Permission to appeal to the Supreme Court was refused.

Conclusion

Although the Court concluded that cross-undertakings in return for security for costs should be ‘rare and exceptional’, and that the cases to date had not been so, it is notable that the Court declined to say anything about what would constitute sufficient grounds for a cross-undertaking to be required. In some respects this does not leave the situation much clearer than it was before: the jurisdiction exists, but nobody can really say when it should be exercised. However, this may be an intentional tension. The Court clearly did not wish to fetter a judge’s ability to require a cross-undertaking in a truly exceptional case, but the fact that every known case in which one has been required as a condition of security has been expressly overruled is a clear signal that practitioners and parties should not be requesting cross-undertakings as a matter of course.

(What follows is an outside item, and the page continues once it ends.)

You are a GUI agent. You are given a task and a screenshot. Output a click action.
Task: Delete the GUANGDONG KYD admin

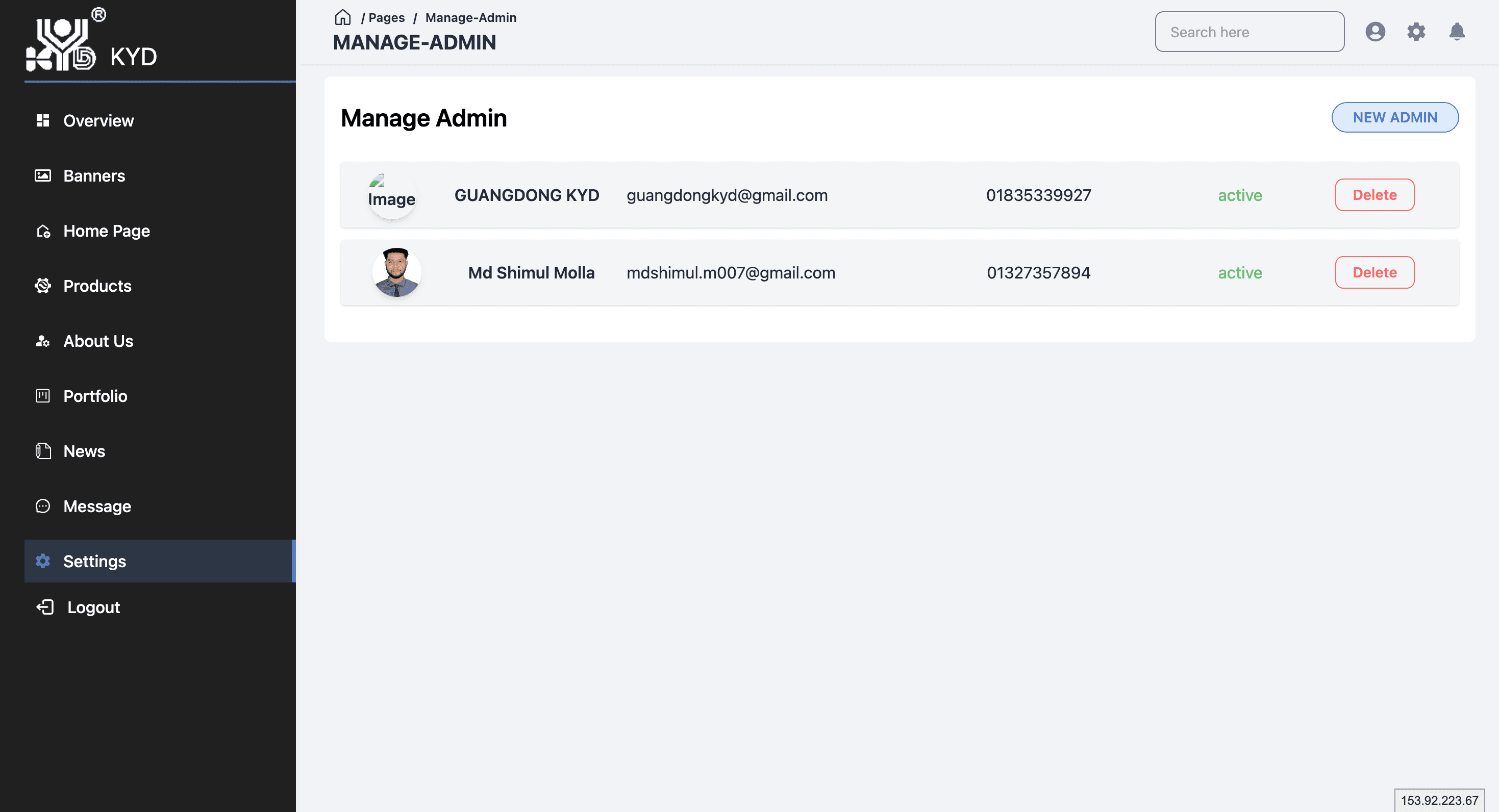point(1374,195)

It may be, as suggested by SRLV in its submissions but not commented upon by the Court, that the sorts of situations in which cross-undertakings are required will be limited to cases where security would not otherwise be granted.  This would be consistent with the Court of Appeal’s conclusion that the jurisdiction to require such an undertaking is itself inherent in the discretion being exercised.

Carlo Taczalski and Frederick Simpson represented SRLV, a firm of accountants which is an Intermediary Defendant in the Ingenious Litigation, in the Court of Appeal.  They are led by Ben Quiney QC in the case, and they are instructed by Martin Chesher, Laura Hurst and Henry Saunders of Kennedys.